··· Provided material

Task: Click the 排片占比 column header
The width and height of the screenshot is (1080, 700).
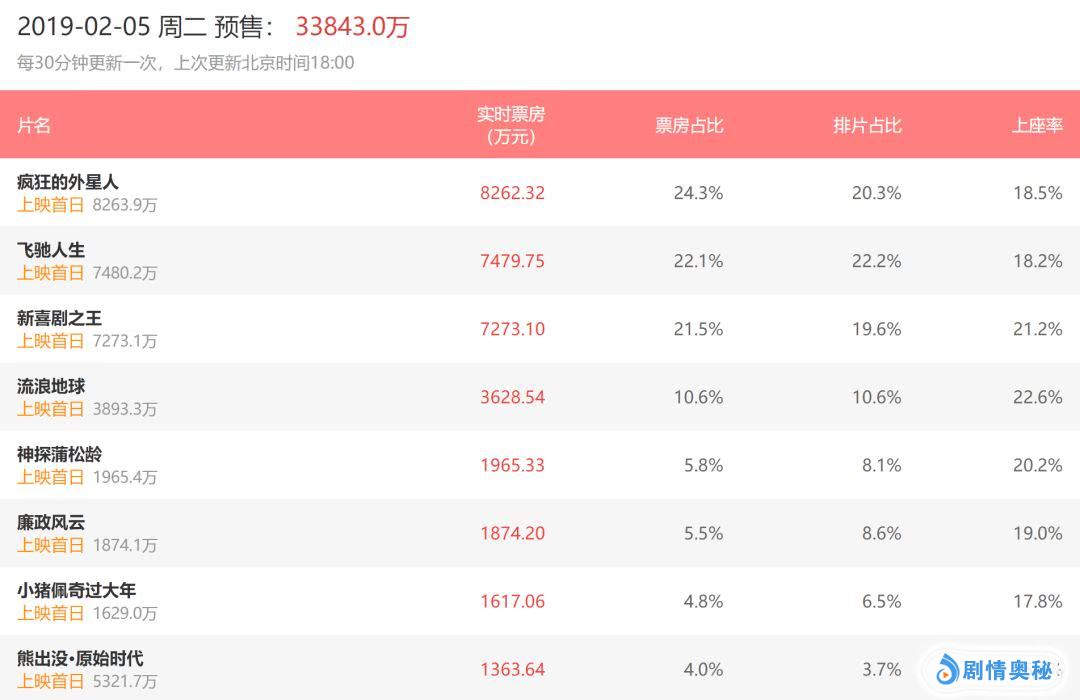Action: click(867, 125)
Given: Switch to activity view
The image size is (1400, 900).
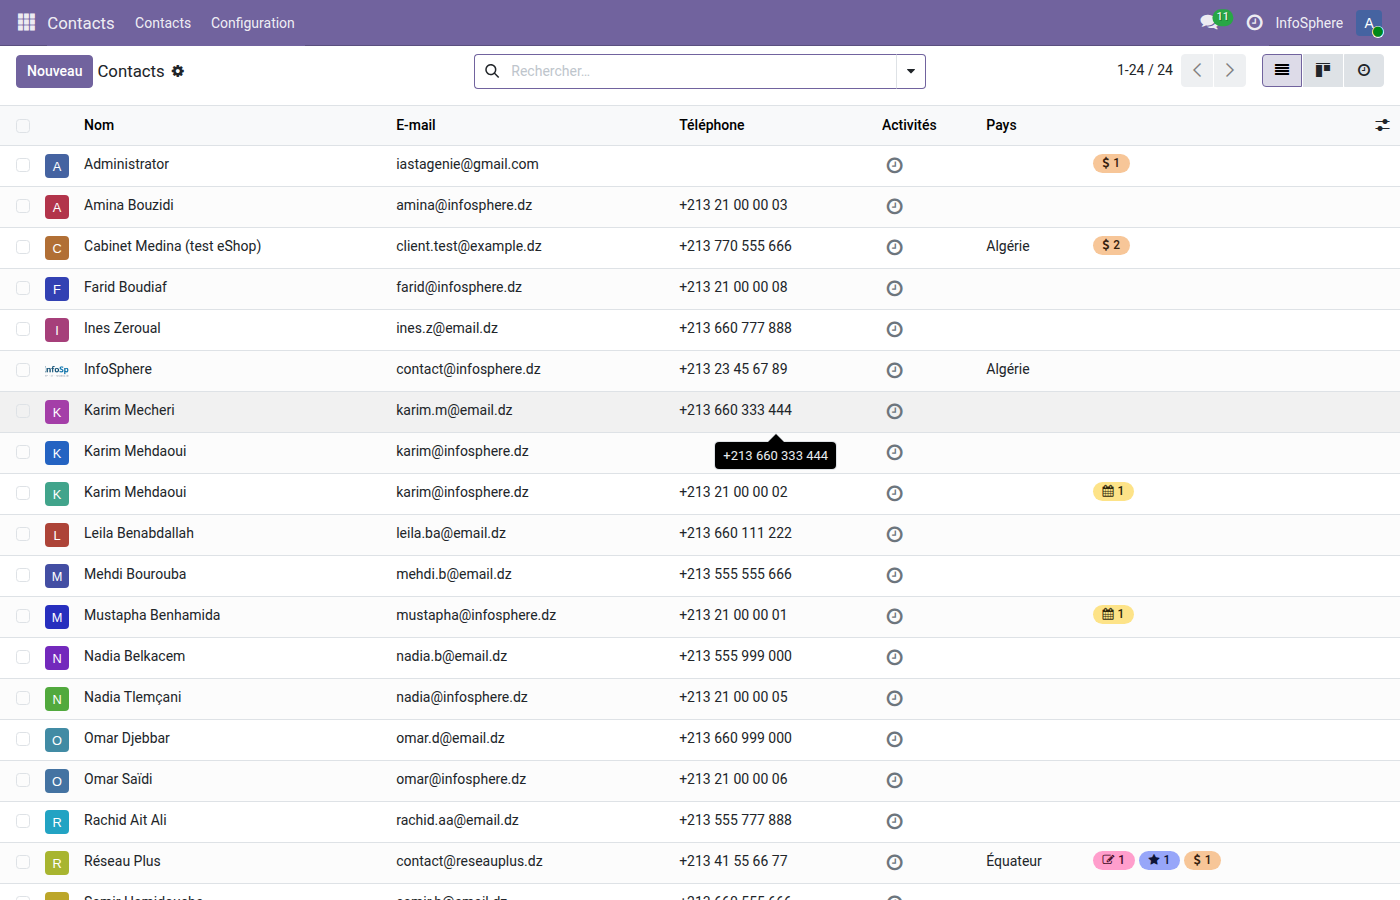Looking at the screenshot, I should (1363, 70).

······

# Task description:
Would you reproduce the lines above exactly, without carrying over the pictures?

# Answer area:
Task: Click the 排片占比 column header
The width and height of the screenshot is (1080, 700).
Action: click(867, 125)
Given: Switch to activity view
The image size is (1400, 900).
Looking at the screenshot, I should (1363, 70).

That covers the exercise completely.